10/12/2021

Qual é que foi o momento em que soubeste?

Não foi na mamografia — embora o “entalão” das placas da máquina (que é um torno, ninguém se iluda), daquele lado, fosse mais desagradável do que do outro; não foi na ecografia, quando o médico viu nas imagens algo demasiado espesso; não foi quando a médica olhou para os exames e disse que, já agora, fazíamos uma ressonância.

Eu fui. Calhou-me um técnico alegre e bem disposto, que me avisou que ia ouvir um concerto de heavy metal.
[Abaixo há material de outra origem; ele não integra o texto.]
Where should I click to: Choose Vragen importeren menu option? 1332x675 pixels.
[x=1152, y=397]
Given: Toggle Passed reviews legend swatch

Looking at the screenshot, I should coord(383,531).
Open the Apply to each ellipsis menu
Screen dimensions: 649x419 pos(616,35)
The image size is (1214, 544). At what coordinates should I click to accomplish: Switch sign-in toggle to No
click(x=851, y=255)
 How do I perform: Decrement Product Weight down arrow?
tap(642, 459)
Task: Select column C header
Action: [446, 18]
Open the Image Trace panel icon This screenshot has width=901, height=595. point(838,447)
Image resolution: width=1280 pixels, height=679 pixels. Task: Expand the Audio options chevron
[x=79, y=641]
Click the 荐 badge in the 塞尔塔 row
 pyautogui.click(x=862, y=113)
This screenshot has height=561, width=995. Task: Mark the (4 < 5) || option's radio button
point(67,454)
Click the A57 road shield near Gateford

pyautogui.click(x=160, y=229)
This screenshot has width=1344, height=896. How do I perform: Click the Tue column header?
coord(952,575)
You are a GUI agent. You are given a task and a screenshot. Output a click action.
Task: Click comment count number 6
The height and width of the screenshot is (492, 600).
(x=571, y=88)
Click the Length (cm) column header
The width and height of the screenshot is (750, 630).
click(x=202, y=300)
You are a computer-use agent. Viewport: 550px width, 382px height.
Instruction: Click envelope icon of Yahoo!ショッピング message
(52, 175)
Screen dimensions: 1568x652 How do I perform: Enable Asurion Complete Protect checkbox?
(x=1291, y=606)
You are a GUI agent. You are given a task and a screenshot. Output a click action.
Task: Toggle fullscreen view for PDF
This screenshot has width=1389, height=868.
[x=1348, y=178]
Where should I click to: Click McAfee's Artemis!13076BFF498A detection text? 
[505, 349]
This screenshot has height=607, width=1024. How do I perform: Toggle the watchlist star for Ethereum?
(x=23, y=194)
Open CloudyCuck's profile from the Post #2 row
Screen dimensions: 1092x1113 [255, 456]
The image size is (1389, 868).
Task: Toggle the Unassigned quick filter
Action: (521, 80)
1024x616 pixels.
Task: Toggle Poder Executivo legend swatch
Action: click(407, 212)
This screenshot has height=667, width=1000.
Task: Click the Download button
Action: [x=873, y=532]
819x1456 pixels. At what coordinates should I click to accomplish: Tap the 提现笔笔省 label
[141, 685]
Eu ai que prefiro música dos anos 80, mas isso não havia, então lá lhe fiz a vontade e esparramei-me de barriga para baixo, braços ao longo das orelhas, “Ponha-me o botão de pânico longe de mim, que eu sou aquela que o espreme sem querer e aborta a missão por um lapso de distracção”, e a festa começou: martelos, apitos, sirenes, pancadas metálicas, centrifugadora em acção, intervalados pela desagradável gravação de uma voz feminina, “não respire”, “não se mexa”, “a próxima etapa do seu exame tem a duração de quatro minutos”. Supostos vinte minutos que passaram largamente dos trinta, eu dentro do cilindro, assustada e quieta, nunca na vida pensei sobreviver a tamanha merda toda junta.

Foi quando me levantei dali e me sentei na marquesa, que vi os olhos de riso dele cheios de sombras e tempestade, que percebi. Não perguntei nada, por respeito, inutilidade e cobardia. “Desejo que lhe corra tudo bem”, como quem diz, “Eu vi o teu cancro, ele está aí dentro”.